Some commentators have argued that the failure of officials to properly heed the threat he posed is consistent with the lack of protection afforded minorities in Japan. Notwithstanding the country’s singular circumstances, there is something very globalised about these traumas, however. Experts in the US have suggested there may now be a kind of contagion effect at work, whereby news coverage of attacks acts as a spur to others minded to go out and kill people.
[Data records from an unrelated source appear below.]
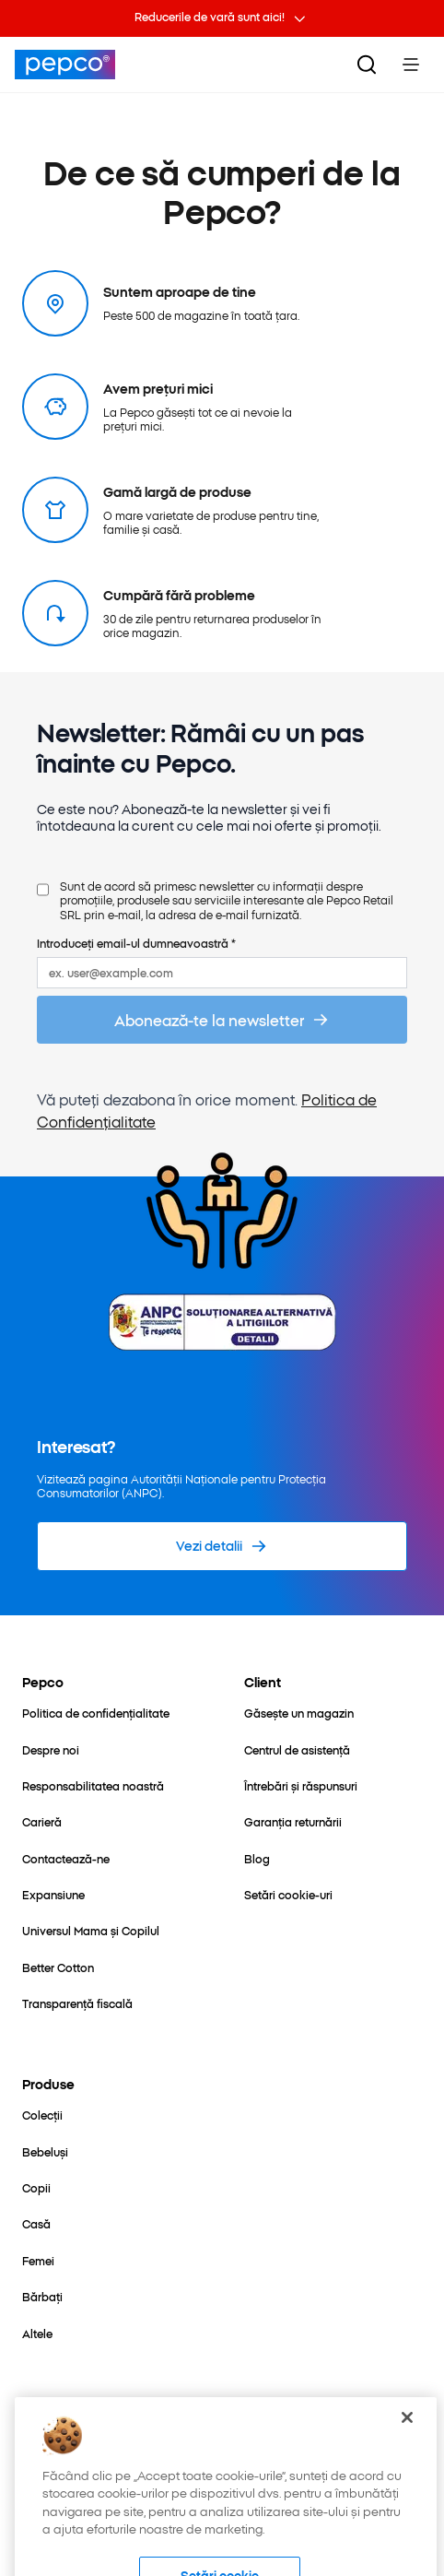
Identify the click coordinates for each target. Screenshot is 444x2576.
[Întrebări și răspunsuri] (300, 1785)
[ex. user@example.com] (222, 972)
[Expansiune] (53, 1894)
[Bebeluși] (45, 2151)
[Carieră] (42, 1821)
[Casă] (36, 2223)
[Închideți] (407, 2451)
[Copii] (36, 2187)
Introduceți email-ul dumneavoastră (136, 943)
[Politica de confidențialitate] (95, 1712)
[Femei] (38, 2260)
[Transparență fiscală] (77, 2003)
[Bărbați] (42, 2296)
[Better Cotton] (58, 1967)
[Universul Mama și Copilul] (90, 1930)
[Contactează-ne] (66, 1858)
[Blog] (257, 1858)
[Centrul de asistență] (297, 1749)
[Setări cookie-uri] (288, 1894)
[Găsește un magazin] (299, 1712)
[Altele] (37, 2333)
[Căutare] (366, 64)
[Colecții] (42, 2114)
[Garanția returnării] (293, 1821)
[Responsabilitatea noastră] (93, 1785)
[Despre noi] (50, 1749)
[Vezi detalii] (222, 1546)
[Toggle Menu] (410, 64)
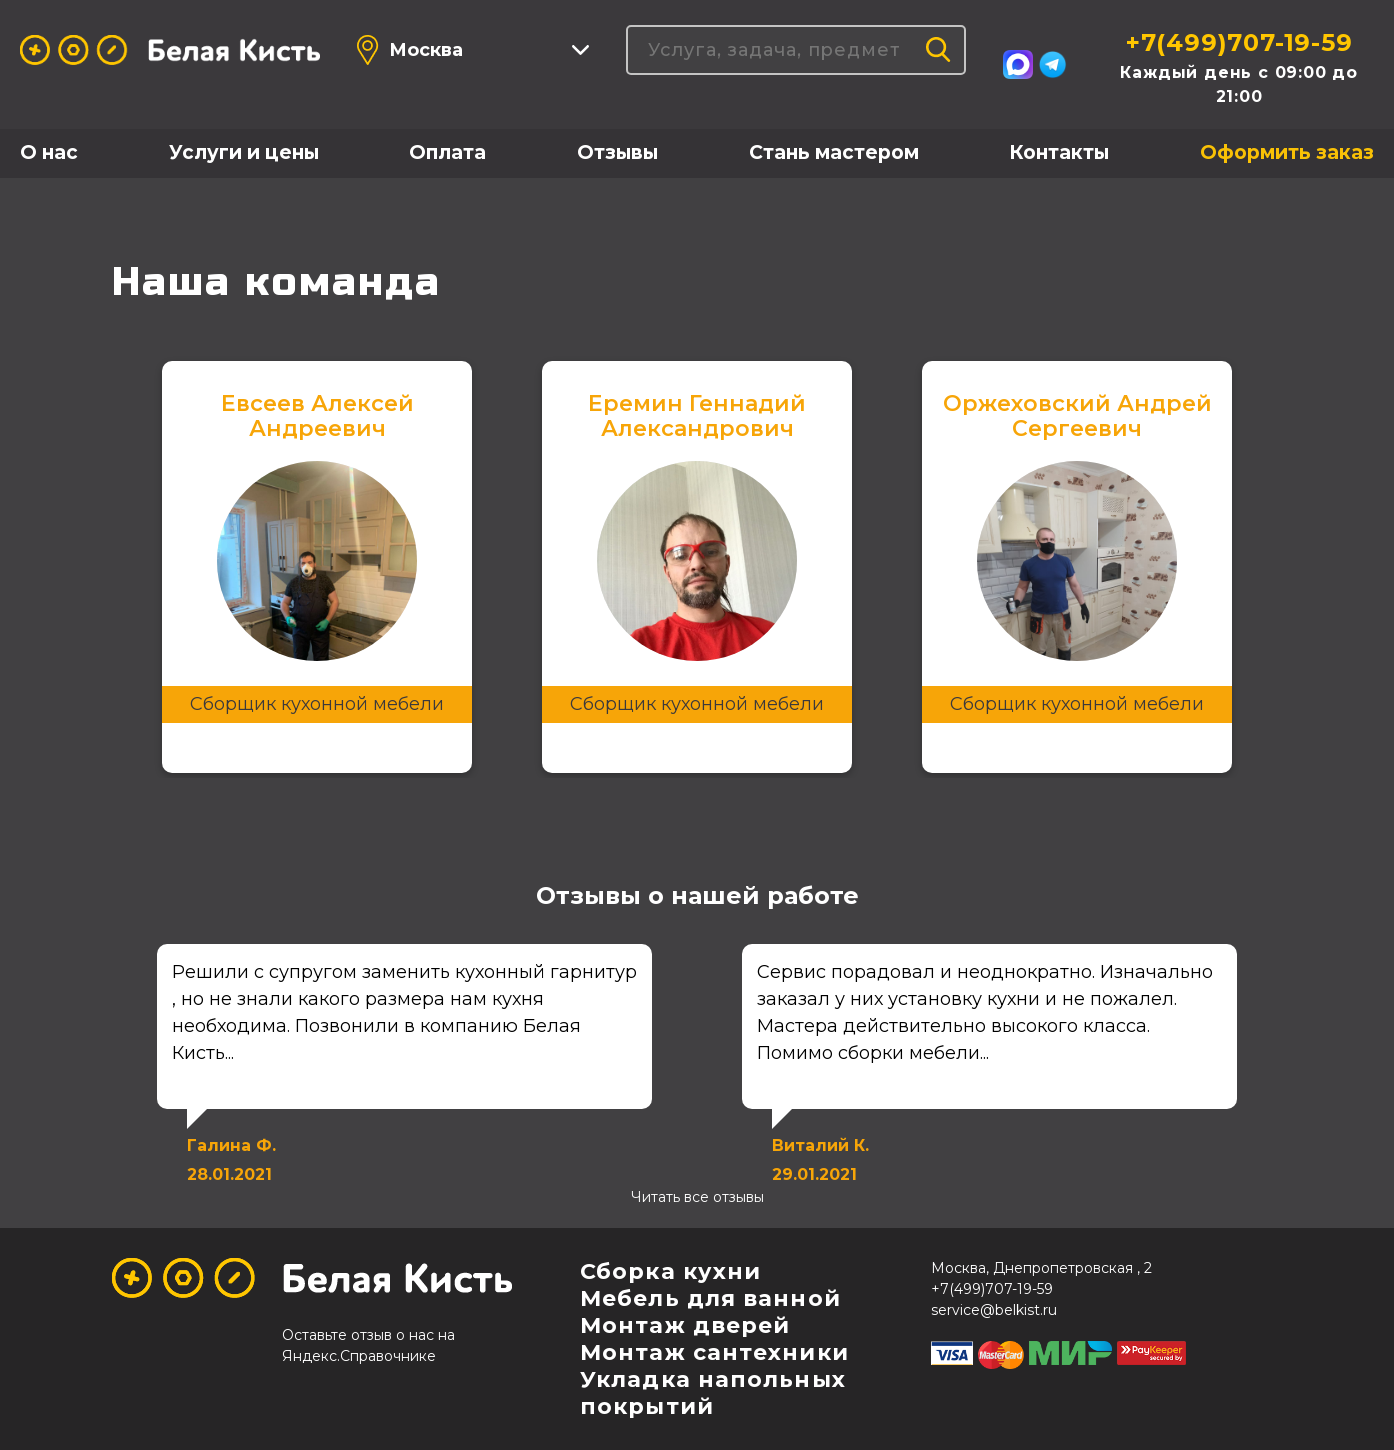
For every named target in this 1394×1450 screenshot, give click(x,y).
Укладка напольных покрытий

One example cited is the case of the Iranian-German teenager who killed nine at a Munich mall on July 22: Ali David Sonboly was found to have been obsessed with mass killings, in particular the murders carried out by Anders Breivik in Norway on the same date in 2011.
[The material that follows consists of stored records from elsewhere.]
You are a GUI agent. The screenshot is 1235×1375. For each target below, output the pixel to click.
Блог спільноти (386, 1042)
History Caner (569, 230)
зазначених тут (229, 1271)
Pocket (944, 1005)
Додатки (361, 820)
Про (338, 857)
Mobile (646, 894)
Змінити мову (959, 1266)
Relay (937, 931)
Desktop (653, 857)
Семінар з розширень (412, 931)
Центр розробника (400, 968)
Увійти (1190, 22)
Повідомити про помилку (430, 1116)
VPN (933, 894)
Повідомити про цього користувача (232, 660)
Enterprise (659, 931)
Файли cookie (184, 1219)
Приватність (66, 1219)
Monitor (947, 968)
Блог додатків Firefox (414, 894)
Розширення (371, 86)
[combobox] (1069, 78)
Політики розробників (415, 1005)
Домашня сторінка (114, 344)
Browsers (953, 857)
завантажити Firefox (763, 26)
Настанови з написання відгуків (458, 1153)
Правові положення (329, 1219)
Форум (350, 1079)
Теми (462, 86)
Munich gunman Ali Sonboly ‘planned attack for more than a year’

It was notable that, as news broke of Sonboly’s spree, reports stressed he was not, despite his Muslim parentage, an Islamist – rather, like Breivik, and Uematsu in Japan, he appears to have had Nazi sympathies. There are good reasons why this information matters, of course, but I also wonder whether it is not disingenuous to seek to distinguish so neatly between attacks carried out in the name of Islamic State or al-Qaeda and others perpetrated by self-starters with their own nebulous constellations of grievances – individuals who are rather too often coolly filed away as lone madmen.
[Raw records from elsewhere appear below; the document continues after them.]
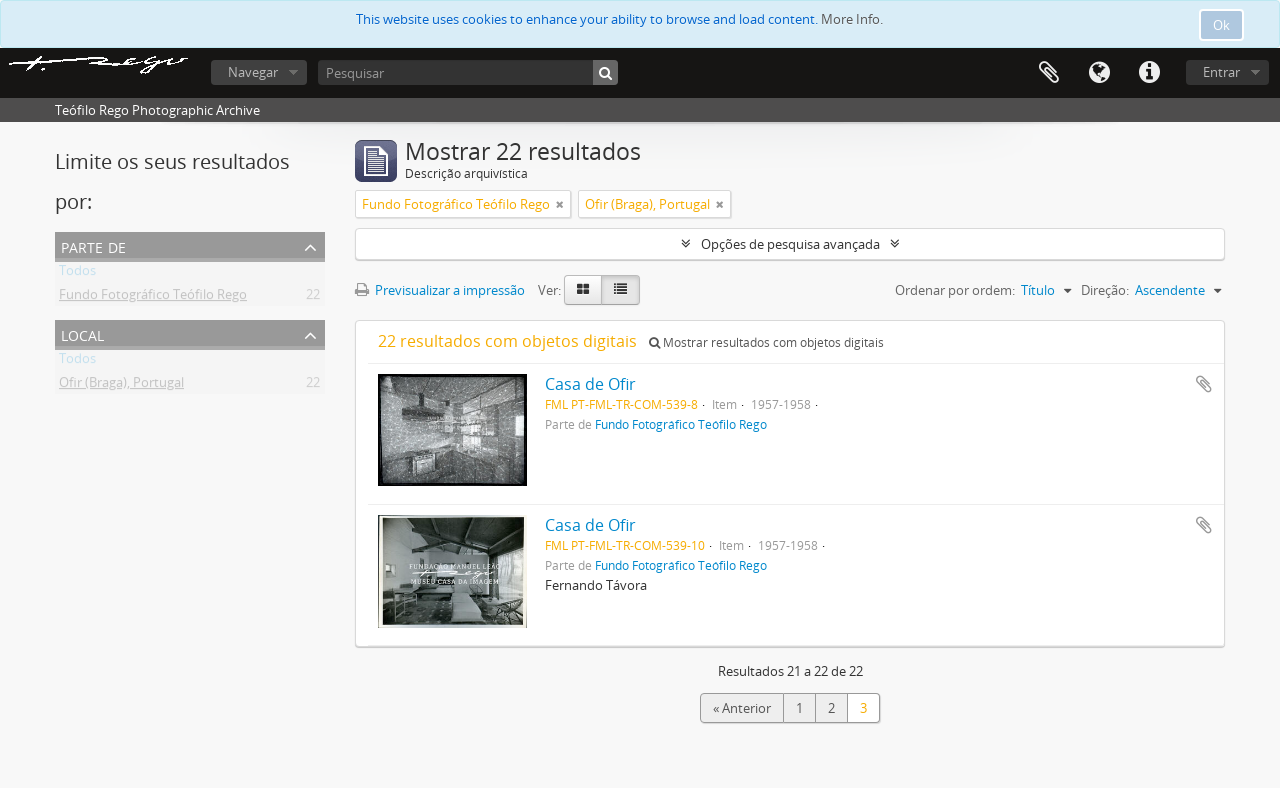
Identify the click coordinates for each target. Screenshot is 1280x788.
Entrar (1221, 72)
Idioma (1099, 73)
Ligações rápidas (1149, 73)
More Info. (852, 19)
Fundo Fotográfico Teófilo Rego (153, 298)
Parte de (93, 245)
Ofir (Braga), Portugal (121, 386)
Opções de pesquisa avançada (790, 244)
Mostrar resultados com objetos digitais (766, 342)
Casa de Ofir (590, 384)
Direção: (1105, 290)
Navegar (253, 72)
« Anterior (742, 708)
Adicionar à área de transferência (1204, 384)
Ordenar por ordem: (955, 290)
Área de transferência (1049, 73)
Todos (77, 274)
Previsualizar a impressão (440, 290)
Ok (1221, 25)
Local (82, 333)
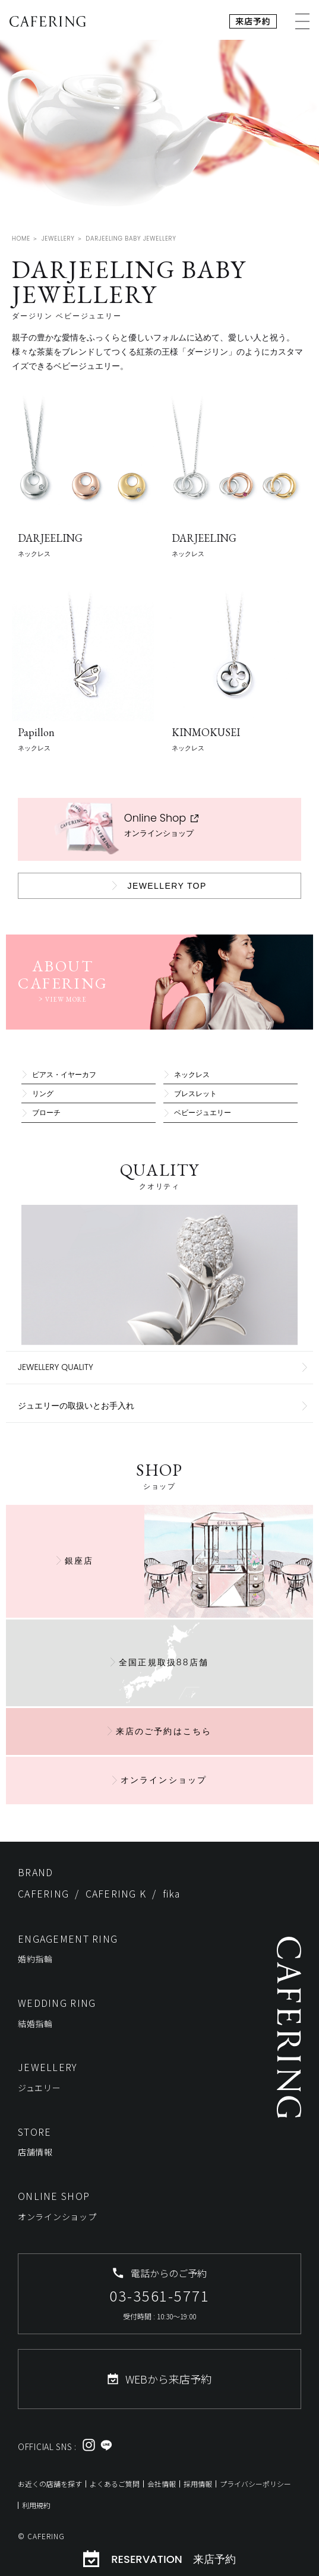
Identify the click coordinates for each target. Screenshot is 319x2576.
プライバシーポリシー (255, 2484)
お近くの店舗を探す (50, 2484)
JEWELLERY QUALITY (55, 1367)
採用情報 (198, 2484)
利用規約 (36, 2505)
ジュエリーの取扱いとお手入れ (76, 1406)
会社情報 (161, 2484)
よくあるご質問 (115, 2484)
Like Breivik, [Uematsu] was probably ‘self-radicalised’

The handling of the Breivik case in Norway can be seen as a rejection of the lone nutter hypothesis by a nation repulsed by his deeds but also by the ultra-right credo he used to justify himself. After an initial report diagnosed him with paranoid schizophrenia, public pressure led to a second evaluation being ordered. Second time round, he was declared sane, a judgment later upheld by the Oslo court that found him guilty of murdering 77 people.

The parameters of an eventual judgment on Uematsu are likely to be similar. Like Breivik, he was probably “self-radicalised”, to use a phrase one frequently hears applied to DIY Islamists. But because his delusions do not belong to him alone, he can claim, like all Islamists do, to have acted for ideological reasons. To accept “ideology”, wherever it comes from, as anything other than a vehicle for urges to violence that exist independently would be a cop-out, however. Where the slaughter of innocents is concerned, any “mad” versus “politicised” dichotomy must – surely – always be false.